[Saved data entries]

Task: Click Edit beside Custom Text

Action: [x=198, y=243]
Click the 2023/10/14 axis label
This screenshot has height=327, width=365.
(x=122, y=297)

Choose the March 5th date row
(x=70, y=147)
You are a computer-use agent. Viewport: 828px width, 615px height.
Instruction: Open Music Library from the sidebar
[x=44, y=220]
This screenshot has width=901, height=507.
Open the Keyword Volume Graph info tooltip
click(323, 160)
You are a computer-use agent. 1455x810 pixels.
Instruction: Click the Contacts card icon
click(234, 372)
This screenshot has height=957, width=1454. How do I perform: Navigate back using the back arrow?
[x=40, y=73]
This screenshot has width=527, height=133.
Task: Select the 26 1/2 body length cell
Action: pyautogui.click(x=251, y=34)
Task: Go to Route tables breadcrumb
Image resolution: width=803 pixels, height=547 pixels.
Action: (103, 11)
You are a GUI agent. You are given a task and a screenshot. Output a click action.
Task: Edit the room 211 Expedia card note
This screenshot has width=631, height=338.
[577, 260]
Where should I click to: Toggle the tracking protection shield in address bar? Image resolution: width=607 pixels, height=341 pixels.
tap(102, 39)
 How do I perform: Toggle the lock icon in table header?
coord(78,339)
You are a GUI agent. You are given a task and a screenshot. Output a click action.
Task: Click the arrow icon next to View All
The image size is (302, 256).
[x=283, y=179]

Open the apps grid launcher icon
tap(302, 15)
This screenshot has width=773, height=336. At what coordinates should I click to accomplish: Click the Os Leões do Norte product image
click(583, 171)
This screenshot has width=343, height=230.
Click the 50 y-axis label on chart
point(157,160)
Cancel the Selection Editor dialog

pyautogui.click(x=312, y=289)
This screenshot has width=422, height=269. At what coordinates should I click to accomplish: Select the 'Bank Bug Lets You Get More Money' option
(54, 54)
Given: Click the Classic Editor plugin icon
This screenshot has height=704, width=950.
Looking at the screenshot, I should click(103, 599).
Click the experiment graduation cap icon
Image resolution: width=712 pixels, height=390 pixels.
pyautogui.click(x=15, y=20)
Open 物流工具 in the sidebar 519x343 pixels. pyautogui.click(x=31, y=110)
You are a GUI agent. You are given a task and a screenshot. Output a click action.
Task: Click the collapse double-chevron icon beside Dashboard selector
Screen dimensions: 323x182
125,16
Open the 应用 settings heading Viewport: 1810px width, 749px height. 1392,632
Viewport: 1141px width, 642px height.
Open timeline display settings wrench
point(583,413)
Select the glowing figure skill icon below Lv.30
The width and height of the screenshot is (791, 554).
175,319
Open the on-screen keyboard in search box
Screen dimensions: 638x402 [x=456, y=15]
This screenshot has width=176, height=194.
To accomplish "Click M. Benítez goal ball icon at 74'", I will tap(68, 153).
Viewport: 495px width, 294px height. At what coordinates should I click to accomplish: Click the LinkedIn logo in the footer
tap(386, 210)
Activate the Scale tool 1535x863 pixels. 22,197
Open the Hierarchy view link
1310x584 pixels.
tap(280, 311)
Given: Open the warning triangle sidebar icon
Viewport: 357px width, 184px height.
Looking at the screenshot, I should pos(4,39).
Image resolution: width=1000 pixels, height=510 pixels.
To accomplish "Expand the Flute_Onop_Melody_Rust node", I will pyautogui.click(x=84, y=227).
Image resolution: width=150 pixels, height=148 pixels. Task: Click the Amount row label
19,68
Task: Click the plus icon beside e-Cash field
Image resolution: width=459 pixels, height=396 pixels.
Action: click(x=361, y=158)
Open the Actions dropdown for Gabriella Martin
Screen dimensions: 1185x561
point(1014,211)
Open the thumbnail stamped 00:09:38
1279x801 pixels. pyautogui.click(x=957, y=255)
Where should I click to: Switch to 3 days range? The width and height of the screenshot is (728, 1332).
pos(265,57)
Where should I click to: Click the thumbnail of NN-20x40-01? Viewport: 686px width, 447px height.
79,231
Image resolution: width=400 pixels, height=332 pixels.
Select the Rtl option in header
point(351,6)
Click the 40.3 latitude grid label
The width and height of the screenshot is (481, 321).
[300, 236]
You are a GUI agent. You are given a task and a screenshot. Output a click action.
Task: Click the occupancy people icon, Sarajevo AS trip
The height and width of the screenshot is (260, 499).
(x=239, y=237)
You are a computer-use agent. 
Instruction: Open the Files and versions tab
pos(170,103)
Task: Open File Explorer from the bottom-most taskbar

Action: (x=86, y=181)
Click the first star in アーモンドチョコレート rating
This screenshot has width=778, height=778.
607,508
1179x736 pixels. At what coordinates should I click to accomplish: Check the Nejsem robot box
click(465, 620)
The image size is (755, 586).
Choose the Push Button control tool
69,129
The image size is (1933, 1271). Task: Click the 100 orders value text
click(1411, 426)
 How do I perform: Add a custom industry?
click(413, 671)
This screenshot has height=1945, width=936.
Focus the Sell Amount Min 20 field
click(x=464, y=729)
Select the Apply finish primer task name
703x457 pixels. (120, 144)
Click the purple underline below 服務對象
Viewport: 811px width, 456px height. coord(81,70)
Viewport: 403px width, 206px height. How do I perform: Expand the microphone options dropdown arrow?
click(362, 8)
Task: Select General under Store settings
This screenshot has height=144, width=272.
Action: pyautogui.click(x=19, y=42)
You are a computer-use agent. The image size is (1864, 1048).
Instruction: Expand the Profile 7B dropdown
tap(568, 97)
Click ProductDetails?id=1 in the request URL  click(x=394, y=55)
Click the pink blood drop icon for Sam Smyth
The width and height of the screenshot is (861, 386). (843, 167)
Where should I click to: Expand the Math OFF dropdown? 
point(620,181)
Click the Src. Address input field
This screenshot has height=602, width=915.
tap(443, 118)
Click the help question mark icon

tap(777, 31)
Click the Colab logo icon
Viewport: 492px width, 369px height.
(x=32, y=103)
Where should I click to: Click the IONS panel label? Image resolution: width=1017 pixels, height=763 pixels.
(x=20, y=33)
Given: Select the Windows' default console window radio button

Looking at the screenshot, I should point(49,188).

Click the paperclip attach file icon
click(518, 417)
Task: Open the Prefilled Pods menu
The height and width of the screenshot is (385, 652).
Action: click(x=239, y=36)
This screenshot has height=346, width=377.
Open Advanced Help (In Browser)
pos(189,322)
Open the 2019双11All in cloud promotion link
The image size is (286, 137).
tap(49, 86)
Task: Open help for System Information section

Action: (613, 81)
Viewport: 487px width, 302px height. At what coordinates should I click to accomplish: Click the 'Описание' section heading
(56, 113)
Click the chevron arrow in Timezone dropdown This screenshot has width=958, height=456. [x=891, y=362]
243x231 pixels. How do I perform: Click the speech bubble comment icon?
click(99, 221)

Work to be completed:
In the records above, how many lines contain the string "chevron"? Reply with the number only.

Answer space:
2